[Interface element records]
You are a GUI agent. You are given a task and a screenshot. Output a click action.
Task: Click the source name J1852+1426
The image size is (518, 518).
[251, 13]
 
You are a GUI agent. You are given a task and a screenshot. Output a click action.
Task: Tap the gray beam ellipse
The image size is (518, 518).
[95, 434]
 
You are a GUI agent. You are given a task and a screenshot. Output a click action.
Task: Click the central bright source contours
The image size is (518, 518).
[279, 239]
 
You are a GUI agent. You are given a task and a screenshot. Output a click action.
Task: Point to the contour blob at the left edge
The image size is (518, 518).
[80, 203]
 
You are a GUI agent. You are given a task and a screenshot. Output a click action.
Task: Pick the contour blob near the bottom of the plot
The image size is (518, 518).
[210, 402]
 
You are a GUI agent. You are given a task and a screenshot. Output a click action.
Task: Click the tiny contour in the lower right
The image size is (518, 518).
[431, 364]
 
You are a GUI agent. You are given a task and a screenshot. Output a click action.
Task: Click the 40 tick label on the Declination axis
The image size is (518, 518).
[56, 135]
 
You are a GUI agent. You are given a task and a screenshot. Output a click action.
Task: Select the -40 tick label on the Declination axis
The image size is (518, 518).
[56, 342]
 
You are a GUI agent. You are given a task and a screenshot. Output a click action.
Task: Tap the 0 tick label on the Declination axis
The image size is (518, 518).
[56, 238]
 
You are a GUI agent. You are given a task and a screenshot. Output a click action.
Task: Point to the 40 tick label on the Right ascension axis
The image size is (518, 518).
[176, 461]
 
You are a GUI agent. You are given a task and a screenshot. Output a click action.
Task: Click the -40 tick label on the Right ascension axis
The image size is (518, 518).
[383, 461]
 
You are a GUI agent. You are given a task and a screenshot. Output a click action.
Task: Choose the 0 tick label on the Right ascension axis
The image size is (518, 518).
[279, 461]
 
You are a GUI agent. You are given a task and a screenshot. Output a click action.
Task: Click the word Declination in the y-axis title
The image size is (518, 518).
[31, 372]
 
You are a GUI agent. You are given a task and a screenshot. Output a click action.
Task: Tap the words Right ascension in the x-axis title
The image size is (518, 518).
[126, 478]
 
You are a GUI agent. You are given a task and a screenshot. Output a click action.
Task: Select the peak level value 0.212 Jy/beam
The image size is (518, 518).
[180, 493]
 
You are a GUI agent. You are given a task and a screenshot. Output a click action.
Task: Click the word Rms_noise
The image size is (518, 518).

REQUIRED TASK
Tally how many lines above contain the string "ascension", treating uppercase and lowercase as different, and give only that number.

ANSWER
4